Again, in the card catalog, the "work" was just one way for the cards to be arranged so that they could be browsed. They had to be in there somehow, and that was one way. But taking this old arrangement and declaring it to be an "entity" with different "attributes" is a fallacy in my opinion. It's not--it's an arrangement of cards (manifestations). Taking the concepts of "work" and "expression" beyond arrangement distorts them into something they are not, resulting in all kinds of strange problems, as people are discovering now and as your work has demonstrated.
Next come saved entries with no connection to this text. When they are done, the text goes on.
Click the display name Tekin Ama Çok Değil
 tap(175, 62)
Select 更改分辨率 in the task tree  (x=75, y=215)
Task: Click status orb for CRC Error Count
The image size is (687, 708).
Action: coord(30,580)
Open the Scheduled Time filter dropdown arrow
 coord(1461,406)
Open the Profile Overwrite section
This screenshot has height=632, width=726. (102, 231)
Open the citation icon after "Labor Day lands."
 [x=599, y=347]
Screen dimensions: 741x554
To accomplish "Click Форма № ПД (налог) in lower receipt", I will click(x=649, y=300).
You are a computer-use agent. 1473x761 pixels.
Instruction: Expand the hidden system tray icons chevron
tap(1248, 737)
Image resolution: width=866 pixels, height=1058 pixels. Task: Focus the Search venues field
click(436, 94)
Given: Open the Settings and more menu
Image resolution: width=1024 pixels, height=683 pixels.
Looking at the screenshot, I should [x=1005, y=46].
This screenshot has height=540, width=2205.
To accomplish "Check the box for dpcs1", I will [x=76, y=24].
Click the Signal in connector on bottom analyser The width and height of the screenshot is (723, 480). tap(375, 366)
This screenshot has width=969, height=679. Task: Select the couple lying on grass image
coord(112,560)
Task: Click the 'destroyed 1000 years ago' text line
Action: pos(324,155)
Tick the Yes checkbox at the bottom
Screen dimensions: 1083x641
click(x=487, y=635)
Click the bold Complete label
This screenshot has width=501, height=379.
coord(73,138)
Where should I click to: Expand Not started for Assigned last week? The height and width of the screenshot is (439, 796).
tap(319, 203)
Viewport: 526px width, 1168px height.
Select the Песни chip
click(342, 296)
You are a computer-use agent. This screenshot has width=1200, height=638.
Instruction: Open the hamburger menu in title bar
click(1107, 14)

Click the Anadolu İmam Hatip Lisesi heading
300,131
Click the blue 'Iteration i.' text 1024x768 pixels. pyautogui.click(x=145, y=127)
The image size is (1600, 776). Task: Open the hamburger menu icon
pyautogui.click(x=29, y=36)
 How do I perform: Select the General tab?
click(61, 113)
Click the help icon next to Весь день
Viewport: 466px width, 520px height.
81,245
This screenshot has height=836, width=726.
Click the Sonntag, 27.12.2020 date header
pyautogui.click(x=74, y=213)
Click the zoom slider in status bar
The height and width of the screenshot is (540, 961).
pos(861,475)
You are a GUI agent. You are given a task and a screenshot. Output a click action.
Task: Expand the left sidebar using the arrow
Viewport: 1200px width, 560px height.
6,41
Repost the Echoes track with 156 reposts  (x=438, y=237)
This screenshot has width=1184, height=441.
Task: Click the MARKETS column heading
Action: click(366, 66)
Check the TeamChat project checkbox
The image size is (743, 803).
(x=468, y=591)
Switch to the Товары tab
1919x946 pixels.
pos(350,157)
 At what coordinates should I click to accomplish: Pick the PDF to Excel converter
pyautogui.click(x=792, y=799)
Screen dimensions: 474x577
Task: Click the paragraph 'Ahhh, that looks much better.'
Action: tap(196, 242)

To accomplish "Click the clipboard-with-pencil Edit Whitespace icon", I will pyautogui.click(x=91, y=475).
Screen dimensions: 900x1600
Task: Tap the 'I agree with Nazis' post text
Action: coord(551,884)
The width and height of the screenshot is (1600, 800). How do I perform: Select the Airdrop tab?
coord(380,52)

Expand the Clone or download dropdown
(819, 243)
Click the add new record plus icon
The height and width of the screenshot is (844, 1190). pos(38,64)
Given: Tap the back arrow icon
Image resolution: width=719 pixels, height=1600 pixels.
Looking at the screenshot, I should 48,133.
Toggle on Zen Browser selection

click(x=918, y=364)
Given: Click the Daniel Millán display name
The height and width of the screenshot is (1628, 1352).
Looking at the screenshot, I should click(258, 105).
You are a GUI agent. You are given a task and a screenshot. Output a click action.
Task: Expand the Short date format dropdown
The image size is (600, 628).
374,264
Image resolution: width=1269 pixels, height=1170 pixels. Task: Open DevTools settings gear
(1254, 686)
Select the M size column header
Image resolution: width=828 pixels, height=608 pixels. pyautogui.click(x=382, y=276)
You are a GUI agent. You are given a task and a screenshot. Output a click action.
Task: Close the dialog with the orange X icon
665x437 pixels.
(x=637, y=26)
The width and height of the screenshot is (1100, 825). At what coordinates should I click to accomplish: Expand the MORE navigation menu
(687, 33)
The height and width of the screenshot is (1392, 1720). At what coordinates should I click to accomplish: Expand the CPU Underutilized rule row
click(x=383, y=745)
To continue, simply because catalogers arranged the cards in the drawers in certain ways does not mean that people ever "wanted" these arrangements. This "work" arrangement was probably most useful for the catalogers themselves, who needed an inventory of the collection.
This is why I continue to maintain that we need to build something for our users *today*. What I am thinking about are some really new ideas, e.g. Google's displays, e.g. http://tinyurl.com/2uu77gs, which has all kinds of cool things, although several I don't know how useful they are. I think people may find the word cloud useful, but I'm not sure if the Google API includes it. I have a feeling that Facebook may come up with something if they haven't already (for better or worse).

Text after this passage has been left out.